Le film est calme, reposant, mais jamais vide, bien au contraire. En faisant respirer les scènes, en donnant de l’espace aux comédiens, Reichardt en donne aussi au public, dont le ressenti est discrètement stimulé tout au long du métrage. En sourdine, le récit évolue, comme notre regard sur une héroïne qu’on trouve d’abord revêche (elle n’est pas toujours commode, il faut bien l’admettre), mais à l’égard de laquelle notre empathie grandit.

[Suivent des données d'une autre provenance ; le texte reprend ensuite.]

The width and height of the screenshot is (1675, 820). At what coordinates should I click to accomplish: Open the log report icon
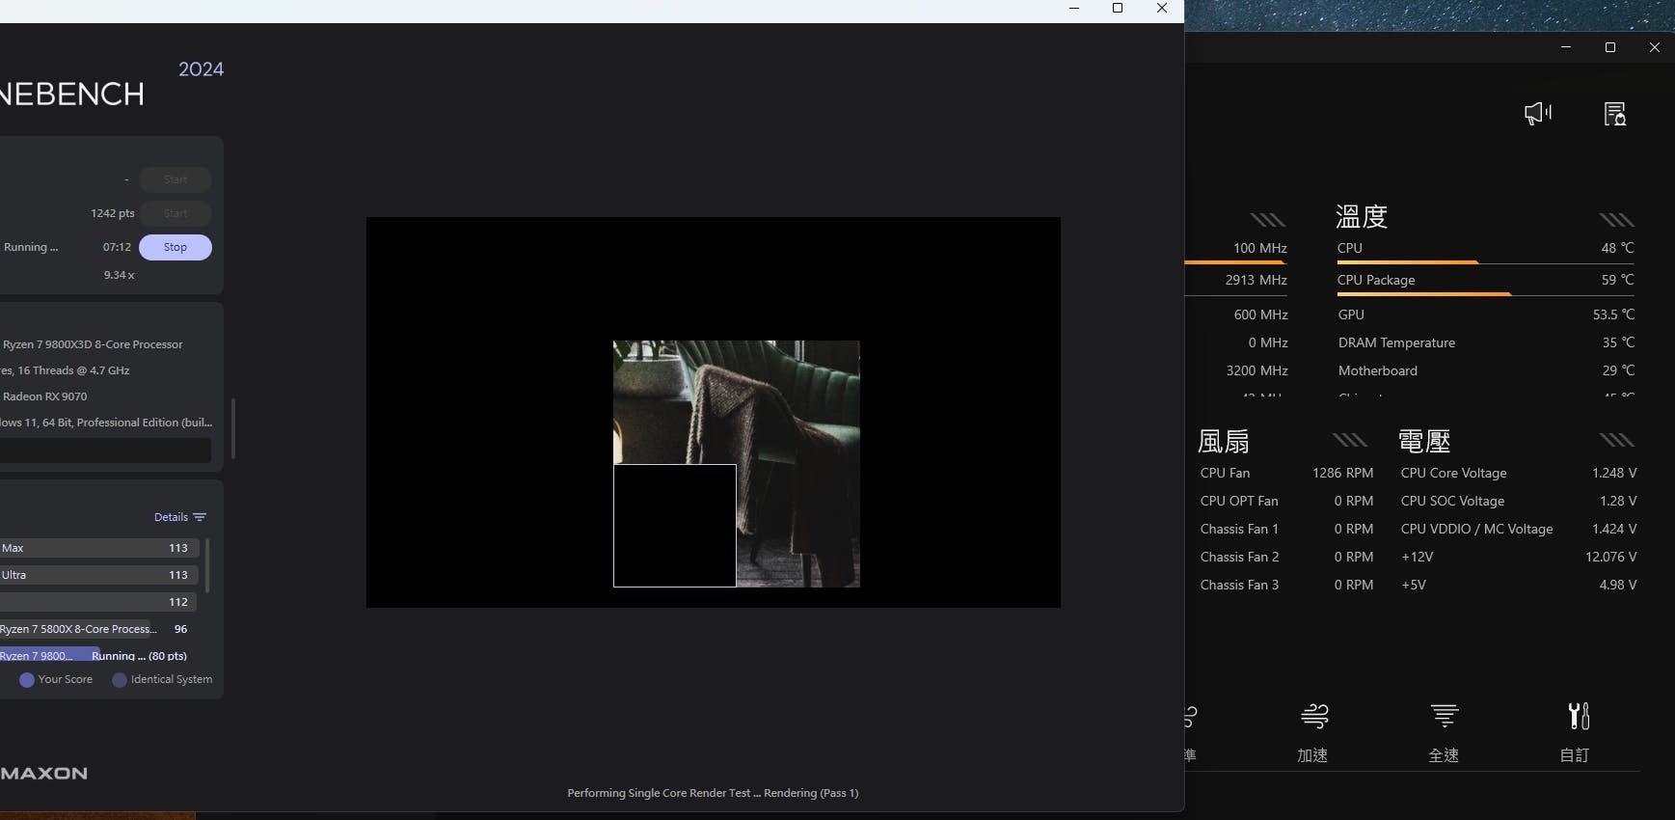(1614, 114)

Empathie est d’ailleurs un mot-clé ici ; dans la mesure où l’histoire met en parallèle un processus artistique et la guérison d’un animal (un pigeon de surcroît, c’est-à-dire un oiseau détesté par une foule de gens), on peut en effet se demander si Kelly Reichardt ne dit pas, à sa façon, que la création est, contrairement à certaines idées reçues, davantage liée à l’ouverture aux autres qu’au repli sur soi. Par ailleurs, si on part de l’idée que Lizzy finit par s’occuper d’un pigeon qu’elle a d’abord chassé sans ménagement de chez elle, on peut aussi en conclure que la démarche artistique revient davantage à accueillir le monde et ses propres émotions, même les plus encombrantes, qu’à les refouler.

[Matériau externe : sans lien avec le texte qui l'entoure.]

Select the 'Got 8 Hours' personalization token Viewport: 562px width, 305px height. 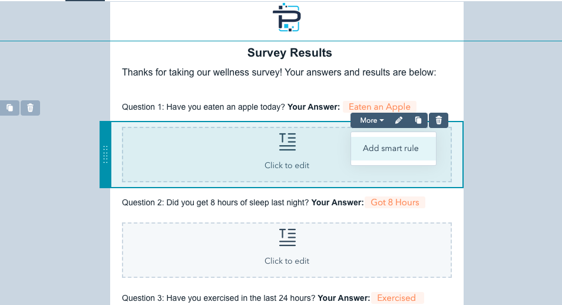coord(395,202)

De toute façon, la réalisatrice n’a pas de prise réelle sur les idées que peut éveiller son film, car comme le fin de Showing Up l’illustre joliment, une œuvre, une fois terminée, échappe à son créateur aussi facilement qu’un oiseau ; et cette même œuvre constitue ensuite, à l’image du dernier plan du film, une nouvelle fenêtre sur le monde.

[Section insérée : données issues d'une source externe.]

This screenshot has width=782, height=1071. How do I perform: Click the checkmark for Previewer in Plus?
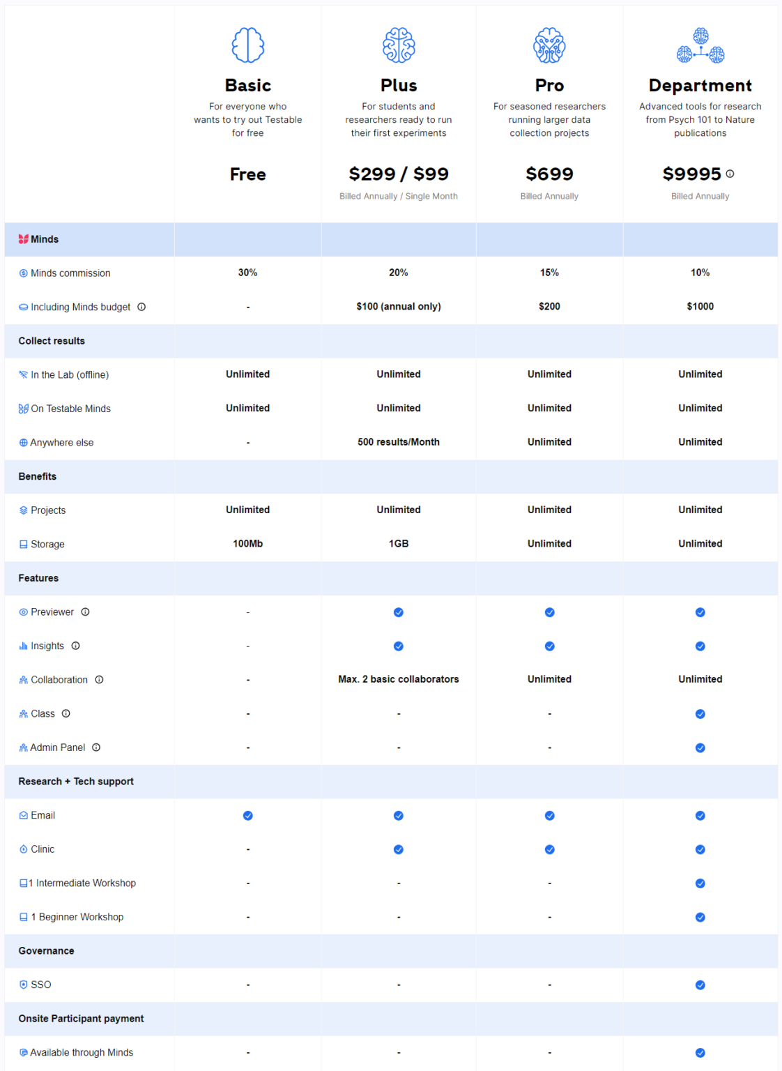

À travers une chronique, sur quelques jours, du quotidien d'une artiste, Showing Up parle du processus créatif, en évitant les poncifs souvent liés à ce thème. Alliage de discipline et de lâcher prise, d'expression personnelle et d'ouverture au monde, la création, si elle émane de quelqu'un en un lieu et en un temps donné, devient autonome, et finit par échapper, en bonne partie, à son auteur. Conformément à cette vision, la réalisatrice, si elle maîtrise de toute évidence son art, laisse à chacun la liberté de modeler, à sa façon, les idées que Showing Up véhicule, avec beaucoup de douceur et de légèreté. Enfin, soulignons la qualité de la musique originale d'Ethan Rose et celle de la photographie de Christopher Blauvelt, fidèle collaborateur de la réalisatrice.